Derby Dead Pool 2006: Inane analysis

Putting the 'anal' into analysis...


Contents

Teams

Celebs:

 - most popular

 - by profession

 - by birthplace

 - by age

Random observations

Teams

There are 239 teams this year, almost double last year's total, and more than 5 times as many as we had in 2004. Between them, they have picked a total of 964 celebs, up 39% on last year and 144% on the year before.

As far as we can make out, these teams come from 12 different countries, namely England (including the Isle of Man), Scotland, Wales, Ireland (not sure whether Northern or Republic of), France, Germany, the Netherlands, USA, Canada, Australia, New Zealand and Iraq - the latter due to the fact that one of our competitors is serving in the army there.  Please let us know if we've missed any!
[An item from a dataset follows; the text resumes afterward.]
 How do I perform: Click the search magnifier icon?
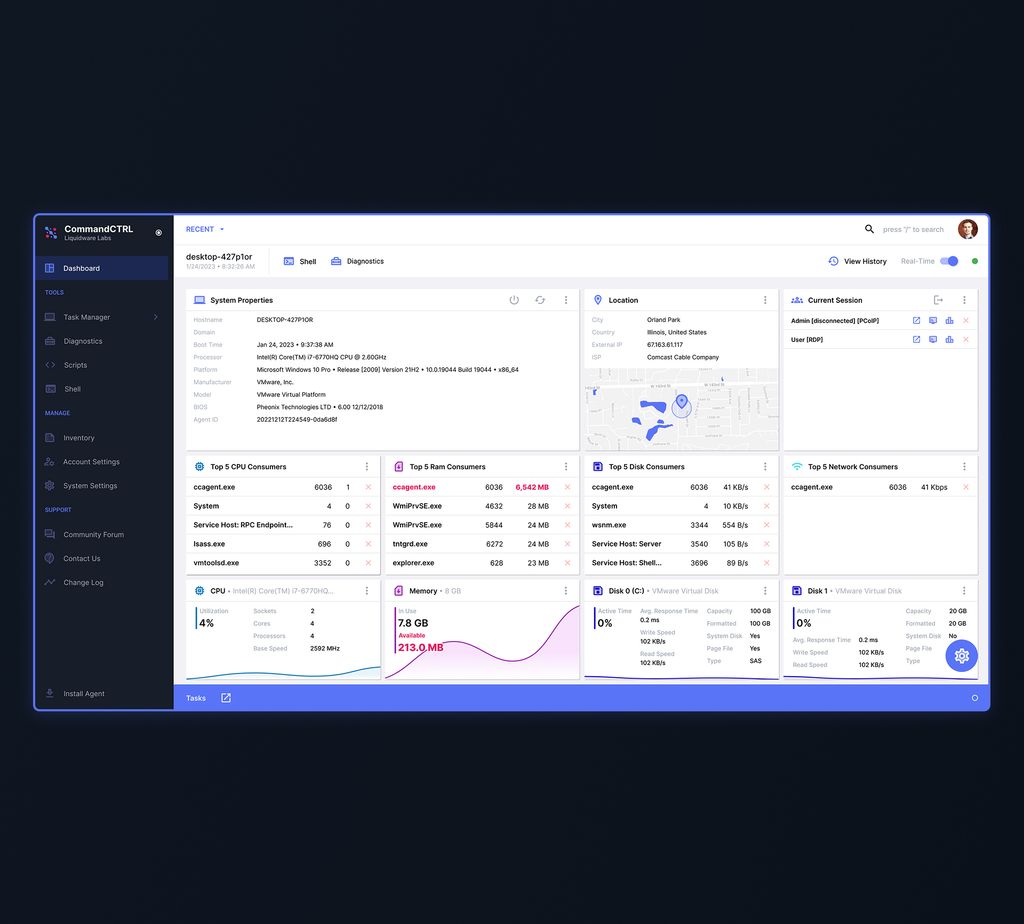pos(869,229)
Once again this year, the average number of distinct celebs per team has dropped significantly, to 4.03, compared to 5.58 in 2005; prior to that, it hovered around the 9-10 mark. This is surely because, with so many entrants, it's getting hard to think of people who are likely to drop dead but whom no-one else has come up with. That said, 435 of this year's celebs, or 45%, are unique picks, and no fewer than 170 teams have managed to include at least one of them.

There's been some real inventiveness with team names this year, from good old painful puns (AbraCadaver, Coffin Fit, Tomb It May Concern) to sick jokes (Died In A Nasty Accident, Sandals in the Bin), theatrical references (Indeed, That's Out Of The Air and Dead, Dead And Never Called Me Mother), and the downright surreal (Kali Comes To Dinner, John's A Legendary Doughnut, Ilikeekilly).

Themed teams are more in evidence in 2006 than ever before: John Stalkest, who only chooses celebs whom he has seen or met in person, has been joined by Bunch of Old Bags (all women), Murld Leaders (all current or former leaders of countries or churches), Sporting Life...Courting Death (all sportspeople) and The Letter S Means Death! (all surnames beginning with S).  Perhaps not the soundest strategy for actually winning the competition, but it certainly adds some amusement value.

 


Celebs

This year's top 25 most popular picks are as follows:

Position

this year

Position

last year

Name

Number

of teams

Number

of jokers

1st 2nd= Ronnie Biggs 123 23
2nd 2nd= Margaret Thatcher 112 13
3rd 5th Gerald Ford 94 5
4th 4th Kirk Douglas 70 3
5th 10th Augusto Pinochet 66 3
6th= 8th= Michael Foot 60 2
6th= 25th Muhammad Ali 60 6
8th 37th= Brooke Astor 54 3
9th= 194th= Harold Pinter 53 10
9th= 6th= Elizabeth Taylor 53 1
11th= 15th= Rev Billy Graham 46 1
11th= 11th Zsa Zsa Gabor 46 1
11th= 19th= Patrick Moore 46 1
14th= 42nd= Henry Allingham 45 7
14th= 33rd= Saddam Hussein 45 2
14th= 19th= Lady Bird Johnson 45 1
17th= 33rd= Charlton Heston 43 1
17th= 117th= Gary Glitter 43 6
19th 18th Sir Norman Wisdom 39 1
20th 42nd= Joseph Barbera 37 0
21st 311th= Ariel Sharon 36 2
22nd (n/a)

Lou Rawls

34 17
23rd 27th= Jane Tomlinson 30 6
24th 62nd= Pete Doherty 29 2
25th 53rd= Stephen Hawking 28 1

With the death of 2005's top pick, Pope John Paul II, the Train Robber and the Milk Snatcher, who were joint 2nd behind him, claim 1st and 2nd places respectively.No-one was brave enough to play their joker on Maggie last year, but this time round, no fewer than 13 teams have been...unlucky for her? Completing the top 4, Kirk Douglas remains in 4th, while the increasingly frail Gerald Ford leapfrogs him into 3rd.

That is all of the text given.